»»
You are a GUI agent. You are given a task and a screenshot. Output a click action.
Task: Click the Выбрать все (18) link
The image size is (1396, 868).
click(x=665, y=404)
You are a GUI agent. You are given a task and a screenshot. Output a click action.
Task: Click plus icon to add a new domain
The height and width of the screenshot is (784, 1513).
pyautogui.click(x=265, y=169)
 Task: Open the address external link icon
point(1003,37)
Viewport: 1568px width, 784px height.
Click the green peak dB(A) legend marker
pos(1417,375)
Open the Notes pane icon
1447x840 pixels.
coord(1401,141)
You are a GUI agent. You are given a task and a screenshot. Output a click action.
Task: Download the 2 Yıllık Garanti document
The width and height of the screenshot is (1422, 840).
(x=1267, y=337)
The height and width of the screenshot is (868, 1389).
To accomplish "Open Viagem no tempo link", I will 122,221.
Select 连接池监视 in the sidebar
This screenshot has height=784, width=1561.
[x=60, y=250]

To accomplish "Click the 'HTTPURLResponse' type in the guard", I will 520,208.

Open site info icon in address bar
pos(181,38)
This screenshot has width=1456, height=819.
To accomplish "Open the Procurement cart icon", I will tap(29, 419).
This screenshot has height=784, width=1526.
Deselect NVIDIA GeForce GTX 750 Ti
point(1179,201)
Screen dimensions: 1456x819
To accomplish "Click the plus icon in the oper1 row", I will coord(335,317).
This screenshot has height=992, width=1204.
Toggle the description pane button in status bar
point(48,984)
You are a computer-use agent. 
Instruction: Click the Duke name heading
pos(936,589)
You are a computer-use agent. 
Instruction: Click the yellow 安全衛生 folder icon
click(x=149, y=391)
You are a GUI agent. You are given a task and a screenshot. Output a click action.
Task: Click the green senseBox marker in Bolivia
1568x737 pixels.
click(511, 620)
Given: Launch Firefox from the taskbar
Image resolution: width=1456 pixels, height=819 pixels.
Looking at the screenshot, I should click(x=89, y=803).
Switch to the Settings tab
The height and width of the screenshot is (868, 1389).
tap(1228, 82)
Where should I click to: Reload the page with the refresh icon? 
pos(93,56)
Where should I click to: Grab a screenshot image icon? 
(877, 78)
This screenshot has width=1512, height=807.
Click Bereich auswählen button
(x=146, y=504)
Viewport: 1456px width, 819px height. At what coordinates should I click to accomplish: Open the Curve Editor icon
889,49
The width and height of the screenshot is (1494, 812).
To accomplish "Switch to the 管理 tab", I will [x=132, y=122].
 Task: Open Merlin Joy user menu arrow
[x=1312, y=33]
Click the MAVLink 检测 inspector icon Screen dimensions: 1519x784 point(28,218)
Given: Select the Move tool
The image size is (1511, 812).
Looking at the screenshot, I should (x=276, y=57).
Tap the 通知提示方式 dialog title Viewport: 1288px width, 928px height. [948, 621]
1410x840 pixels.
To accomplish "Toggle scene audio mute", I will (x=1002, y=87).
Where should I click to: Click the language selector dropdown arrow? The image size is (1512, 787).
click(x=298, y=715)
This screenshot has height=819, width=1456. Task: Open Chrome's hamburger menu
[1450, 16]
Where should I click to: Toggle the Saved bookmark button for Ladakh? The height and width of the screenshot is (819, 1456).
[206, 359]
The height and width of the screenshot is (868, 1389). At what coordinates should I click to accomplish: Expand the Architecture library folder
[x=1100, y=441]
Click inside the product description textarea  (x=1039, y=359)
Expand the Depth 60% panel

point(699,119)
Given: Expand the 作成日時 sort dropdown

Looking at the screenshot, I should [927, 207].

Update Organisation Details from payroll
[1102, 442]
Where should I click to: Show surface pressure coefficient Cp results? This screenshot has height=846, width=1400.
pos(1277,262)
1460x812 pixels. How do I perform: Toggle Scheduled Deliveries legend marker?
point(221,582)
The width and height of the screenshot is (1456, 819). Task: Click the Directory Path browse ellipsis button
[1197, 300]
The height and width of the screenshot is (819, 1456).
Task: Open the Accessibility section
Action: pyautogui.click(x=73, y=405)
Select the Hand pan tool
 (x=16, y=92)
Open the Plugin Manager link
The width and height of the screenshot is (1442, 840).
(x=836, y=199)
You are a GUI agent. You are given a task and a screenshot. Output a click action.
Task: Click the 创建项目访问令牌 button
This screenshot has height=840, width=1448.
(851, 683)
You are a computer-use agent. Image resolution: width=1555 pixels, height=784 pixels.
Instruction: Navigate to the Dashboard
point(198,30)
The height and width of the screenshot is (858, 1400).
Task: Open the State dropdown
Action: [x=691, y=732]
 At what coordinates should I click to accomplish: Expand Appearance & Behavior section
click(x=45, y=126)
««
**WHAT NEEDS TO BE DONE:** For this exercise, transcribe the whole listing verbatim.

**TASK SOLUTION:**
You are a GUI agent. You are given a task and a screenshot. Output a click action.
Task: Click the Выбрать все (18) link
The image size is (1396, 868).
click(x=665, y=404)
You are a GUI agent. You are given a task and a screenshot. Output a click action.
Task: Click plus icon to add a new domain
The height and width of the screenshot is (784, 1513).
pyautogui.click(x=265, y=169)
 Task: Open the address external link icon
point(1003,37)
Viewport: 1568px width, 784px height.
Click the green peak dB(A) legend marker
pos(1417,375)
Open the Notes pane icon
1447x840 pixels.
coord(1401,141)
You are a GUI agent. You are given a task and a screenshot. Output a click action.
Task: Download the 2 Yıllık Garanti document
The width and height of the screenshot is (1422, 840).
(x=1267, y=337)
The height and width of the screenshot is (868, 1389).
To accomplish "Open Viagem no tempo link", I will 122,221.
Select 连接池监视 in the sidebar
This screenshot has height=784, width=1561.
[x=60, y=250]

To accomplish "Click the 'HTTPURLResponse' type in the guard", I will 520,208.

Open site info icon in address bar
pos(181,38)
This screenshot has width=1456, height=819.
To accomplish "Open the Procurement cart icon", I will tap(29, 419).
This screenshot has height=784, width=1526.
Deselect NVIDIA GeForce GTX 750 Ti
point(1179,201)
Screen dimensions: 1456x819
To accomplish "Click the plus icon in the oper1 row", I will coord(335,317).
This screenshot has height=992, width=1204.
Toggle the description pane button in status bar
point(48,984)
You are a computer-use agent. 
Instruction: Click the Duke name heading
pos(936,589)
You are a computer-use agent. 
Instruction: Click the yellow 安全衛生 folder icon
click(x=149, y=391)
You are a GUI agent. You are given a task and a screenshot. Output a click action.
Task: Click the green senseBox marker in Bolivia
1568x737 pixels.
click(511, 620)
Given: Launch Firefox from the taskbar
Image resolution: width=1456 pixels, height=819 pixels.
Looking at the screenshot, I should click(x=89, y=803).
Switch to the Settings tab
The height and width of the screenshot is (868, 1389).
tap(1228, 82)
Where should I click to: Reload the page with the refresh icon? 
pos(93,56)
Where should I click to: Grab a screenshot image icon? 
(877, 78)
This screenshot has width=1512, height=807.
Click Bereich auswählen button
(x=146, y=504)
Viewport: 1456px width, 819px height. At what coordinates should I click to accomplish: Open the Curve Editor icon
889,49
The width and height of the screenshot is (1494, 812).
To accomplish "Switch to the 管理 tab", I will [x=132, y=122].
 Task: Open Merlin Joy user menu arrow
[x=1312, y=33]
Click the MAVLink 检测 inspector icon Screen dimensions: 1519x784 point(28,218)
Given: Select the Move tool
The image size is (1511, 812).
Looking at the screenshot, I should (x=276, y=57).
Tap the 通知提示方式 dialog title Viewport: 1288px width, 928px height. [948, 621]
1410x840 pixels.
To accomplish "Toggle scene audio mute", I will (x=1002, y=87).
Where should I click to: Click the language selector dropdown arrow? The image size is (1512, 787).
click(x=298, y=715)
This screenshot has height=819, width=1456. Task: Open Chrome's hamburger menu
[1450, 16]
Where should I click to: Toggle the Saved bookmark button for Ladakh? The height and width of the screenshot is (819, 1456).
[206, 359]
The height and width of the screenshot is (868, 1389). At what coordinates should I click to accomplish: Expand the Architecture library folder
[x=1100, y=441]
Click inside the product description textarea  (x=1039, y=359)
Expand the Depth 60% panel

point(699,119)
Given: Expand the 作成日時 sort dropdown

Looking at the screenshot, I should [927, 207].

Update Organisation Details from payroll
[1102, 442]
Where should I click to: Show surface pressure coefficient Cp results? This screenshot has height=846, width=1400.
pos(1277,262)
1460x812 pixels. How do I perform: Toggle Scheduled Deliveries legend marker?
point(221,582)
The width and height of the screenshot is (1456, 819). Task: Click the Directory Path browse ellipsis button
[1197, 300]
The height and width of the screenshot is (819, 1456).
Task: Open the Accessibility section
Action: pyautogui.click(x=73, y=405)
Select the Hand pan tool
 (x=16, y=92)
Open the Plugin Manager link
The width and height of the screenshot is (1442, 840).
(x=836, y=199)
You are a GUI agent. You are given a task and a screenshot. Output a click action.
Task: Click the 创建项目访问令牌 button
This screenshot has height=840, width=1448.
(851, 683)
You are a computer-use agent. Image resolution: width=1555 pixels, height=784 pixels.
Instruction: Navigate to the Dashboard
point(198,30)
The height and width of the screenshot is (858, 1400).
Task: Open the State dropdown
Action: [x=691, y=732]
 At what coordinates should I click to accomplish: Expand Appearance & Behavior section
click(x=45, y=126)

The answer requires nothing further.